The oysters, super briny and tart from the trout roe and yuzu, were a nice contrast to the also snacky dish that preceded them. They had a spicy finish, despite no indication that they included a spicy component.
The hyper-red beef tartare mixed with crisped sunchokes nearly resembled a plate of chopped tomatoes rolled in cornflakes. Each bite was both crunchy and luscious with bread hearty enough to match. Slightly oddball and definitely one of the best dishes.
Normally, I wouldn’t bother with burrata in a restaurant but assumed it would have to be more than just cheese and oozing cream (as delicious as that is). The green vegetal pool added a freshness that moved the dish from its rich Italian origins.Yes, there’s charred bread as a base.
The super orangey endive arrived unexpectedly; perhaps someone thought we weren’t getting enough vegetables or were missing an important dish. It didn’t originally jump out at me because it seemed austere. Of course it wasn’t because of the strong cheese (urbriaco rosso) and walnuts.
Lamb ribs are having a moment, and this version, heavy with cumin and coated with jalapeño-spiked charmoula and topped with more cilantro and mint, is right on. (Estela really likes the color green and so do I.)
The pork wasn’t really necessary, especially after those lamb ribs. The meat itself was perfect and rosy, but where I liked the greenness with the burrata, the herb paste hugging one side of the hunk was almost too grassy.

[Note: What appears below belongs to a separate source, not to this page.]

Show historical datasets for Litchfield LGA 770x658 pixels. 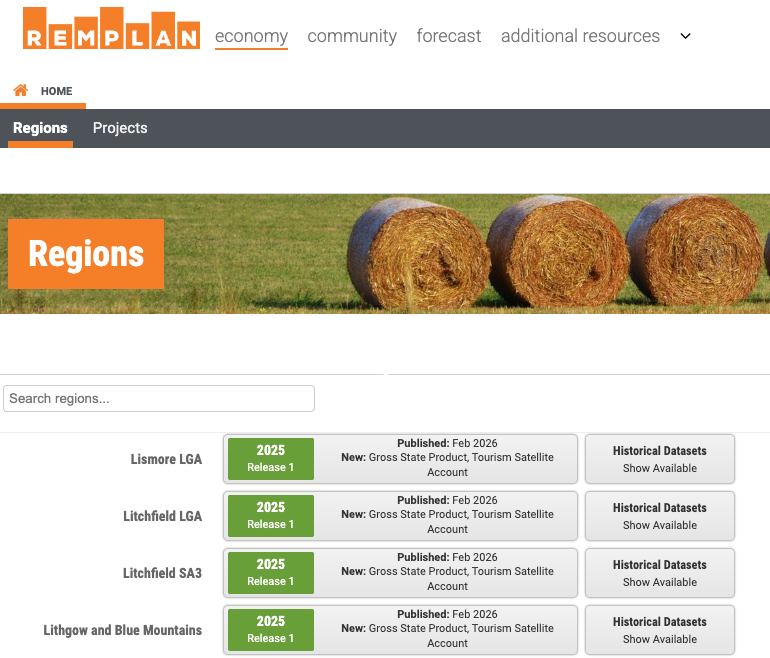pyautogui.click(x=660, y=516)
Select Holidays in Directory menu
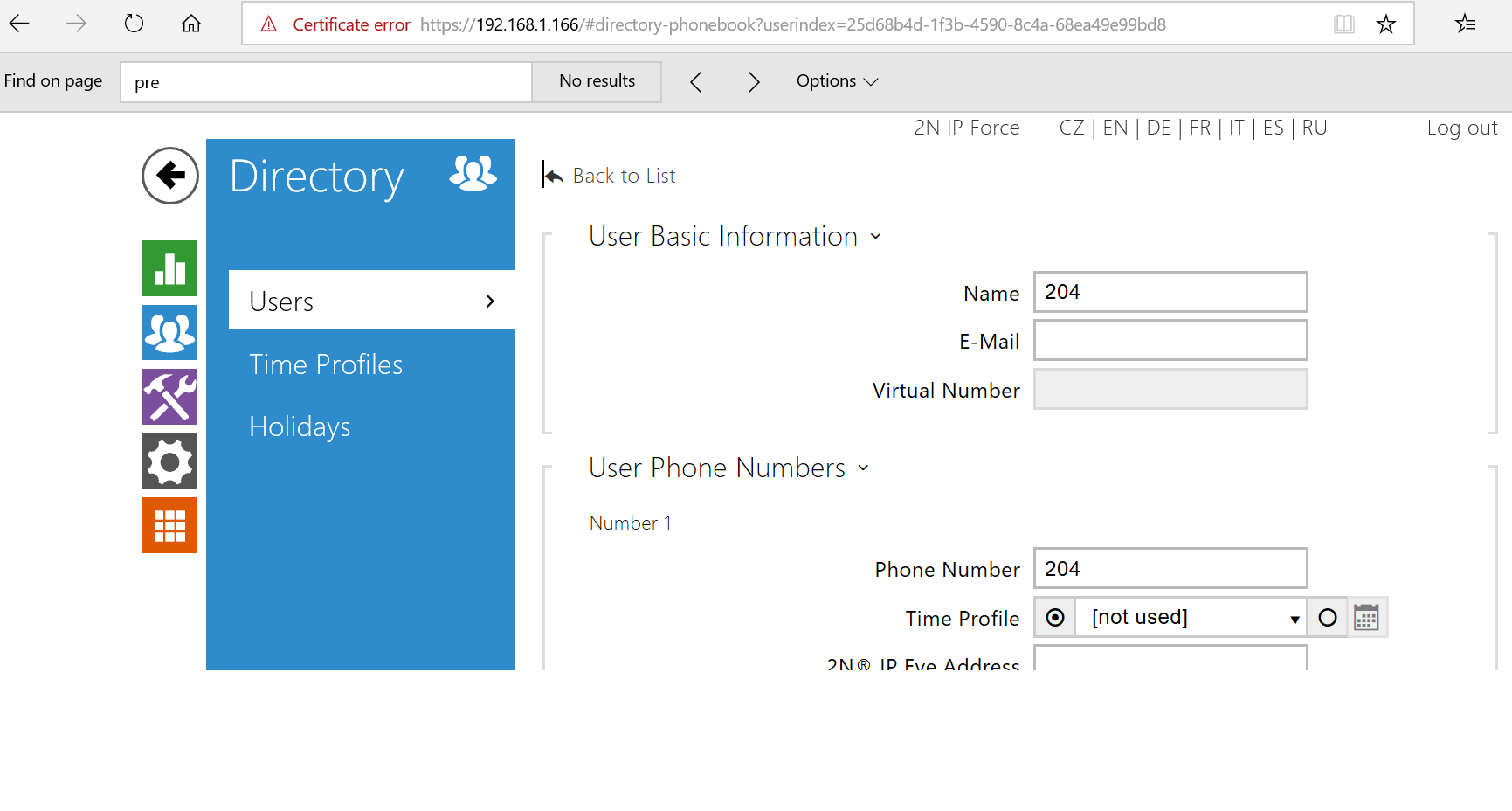 (300, 426)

There’s no grief if you don’t order a bottle of wine, which tend to be expensive in comparison to the food (I’d already had a cocktail at the bar and a few beers downstairs at Botanica where they were also playing New Order). Even the wines by the glass are presented thoughtfully–after sampling three “unusual” whites,” I picked a Jura chardonnay.
As an aside, there was what appeared to be a hot teen (though possibly older since he was clearly drinking) dining on charcuterie at the bar when I first arrived. He was clearly a somebody, based on the attention he was receiving, though I’m fairly certain it was not Flynn McGarry.